During the doctors’ strike, all the government had to offer were hypocritical accusations that striking workers were “endangering patients”, with not a single word regarding the dangerous working conditions in the hospitals themselves.
The Chaebols and their political lackeys aim to break the knees of the labour movement and transform Korean workers into ‘raw material for exploitation’. But this cannot go on. The profits of the powerful Korean tech sector rest on an unstable bubble of speculative investment, coupled with the super-exploitation of thousands of workers. Meanwhile, the crisis of world capitalism puts a general downward pressure on wages and living conditions, and lays the basis for an intensification of class struggle. This strike is only the beginning.
Where is the movement going?
The strike at Samsung represents a heroic step forward for the entire South Korean labour movement. Victory would raise the sights of the entire class to their potential power, and show that the capitalist behemoths that rule South Korea can be taken on and beaten.
The union has made a bold start by extending to indefinite action, but to advance, it needs to bring out the rest of the workforce. So far, only 20 percent of the union is out on strike, and the NSEU is just one of five unions organised within Samsung, albeit the largest.
In the first three days of action, the union made a bold splash with a rally of 2,000 strikers. Subsequent rallies, however, have failed to keep up the momentum and have only brought people out in their hundreds.
The only way to fight against exhaustion is to inject the strike with fresh troops. By whatever means, the NSEU needs to mobilise the workers to draw their colleagues into struggle. Part of the problem has been a lack of initiative on the part of the union leaders. In the words of one striker:
But in order to strengthen the strike, a fighting programme is needed. The more conservative layers of the workforce must be given confidence that there is a plan that can succeed in bringing Samsung to its knees, and force it to accept the terms of the workers. They will only be convinced to join the fray if they are confident that their leaders are prepared to fight to the finish.
A plan of escalation must be drawn up to avoid the strike becoming isolated and losing steam. At the same time, the union must prepare for a dangerous enemy in Yoon Suk Yeol and the armed bodies of men at the disposal of the South Korean state, who – as we saw in his brutal crackdown on last year’s truckers’ strike – will stop at nothing to make a bloody example of striking workers.
To resist repression, the NSEU must make a general appeal to the rest of the class.

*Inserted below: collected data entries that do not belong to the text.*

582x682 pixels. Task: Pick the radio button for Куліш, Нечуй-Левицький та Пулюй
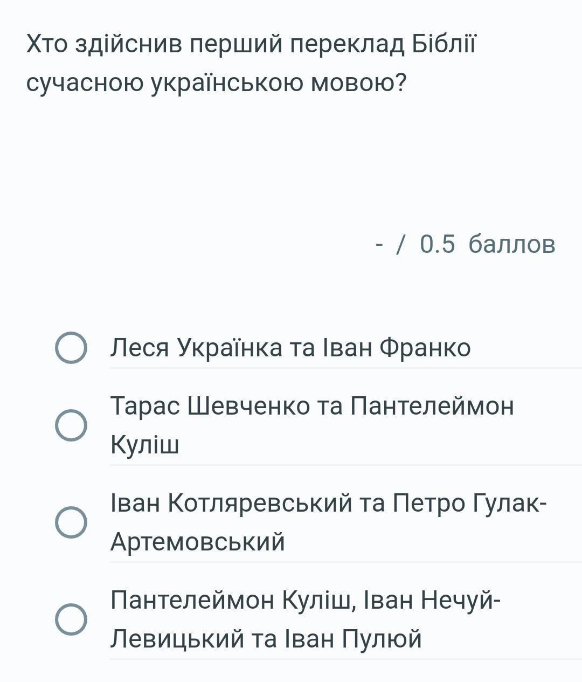click(71, 619)
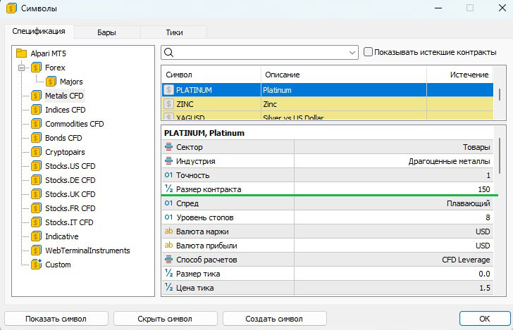Switch to the Тики tab
513x330 pixels.
[x=174, y=32]
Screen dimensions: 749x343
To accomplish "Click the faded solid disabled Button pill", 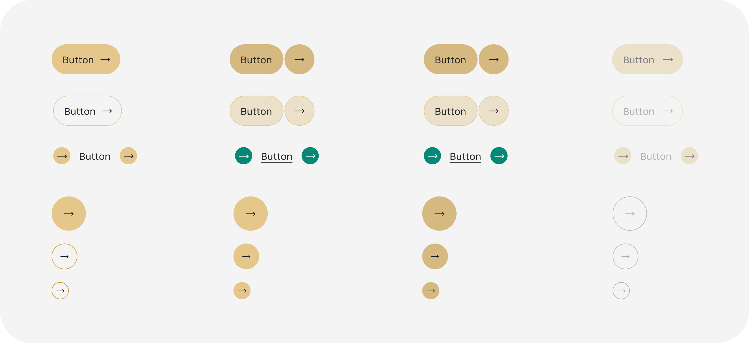I will tap(647, 60).
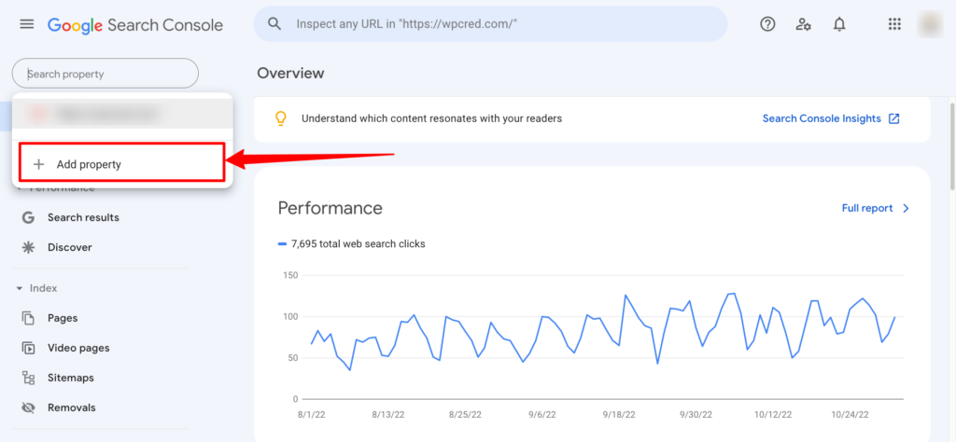Open the Google apps grid
Screen dimensions: 956x442
pos(894,24)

The might of the South Korean labour movement was revealed in 2021 by the strike called by the KCTU, which saw 550,000 workers walk out. There is a deep vein of anger and discontent across society.
The NSEU represents an enormously powerful section of the South Korean working class with the power to cripple the most important sector of the economy. They are perfectly positioned to give the lead to the entire class. By reaching out to workers in other sectors and directing them in a common struggle, they can present a mighty palisade against the repressive state forces, and paralyse the whole of society.
What is ultimately required is a revolutionary, working-class leadership, armed with an uncompromising socialist programme, that can unleash the fury simmering away in South Korean society and bring these struggles together into a joint assault to overthrow Yoon, the mega-corporations, and the capitalist system as a whole.